Task list:
**1)** Answer the following from the caption on CD8 T cell clonotypes:
(a) How many JAKi.R patients were analyzed by scRNA/TCR-seq?
(b) In panel (D), how are clonotypes belonging to other subtypes shown?
(c) What color highlights the cycles when JAKi was added to anti-PD1?
**2)** Please pick up the caption on CD8 T cell clonotypes after its last sentence and carry it on.

Given text START

Fig. 3. Evolution in CD8 T cell clonotypes after anti-PD1 immunotherapy and JAK inhibition correlates with treatment and response.

(A) UMAP of peripheral CD8 T cell subtypes analyzed by scRNA/TCR-seq from the start of cycles 1, 2, 4, and 6 from aPD1.R patients (n=2), JAKi.R patients (n=3), NR patients (n=3), and a separate cohort of patients treated with anti-PD1 monotherapy (aPD1.m) (n=2). (B) GSVA enrichment scores for each CD8 T cell cluster (x-axis) using the indicated CD8 T cell subtype gene set (y-axis). Source of the gene sets are indicated. (C) Enrichment scores for select gene sets overlaid on the UMAP from (A). (D) UMAP from (A) showing the frequency (expansion) of clonotypes belonging to the indicated color-coded CD8 T cell subtype (size of dot). Clonotypes that belonging to other subtypes are shown in grey. (E) Cumulative frequencies for expanded TCR clonotypes belonging to the indicated CD8 T cell subtype. Data for individual patients are pooled by treatment group. Cycles when JAKi was added to anti-PD1 are highlighted in beige.

Given text END
Exercise data START

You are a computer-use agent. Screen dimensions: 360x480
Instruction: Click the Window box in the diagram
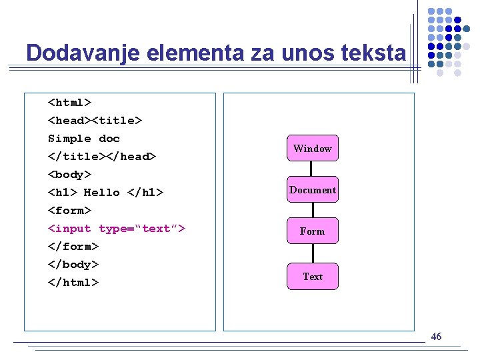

Exercise data END

Task-by-task answers:
**1)**
(a) Three (n=3).
(b) In grey.
(c) Beige.

**2)**
(F) Clonotype expansion score (measuring degree of clonality) for pre.prog CD8 T cells from each indicated response group. Cycles when JAKi was added to anti-PD1 are highlighted. For longitudinal data, significance was determined by a repeated measures ANOVA using a mixed effect model and post-hoc interaction analysis. Error bars represent SEM.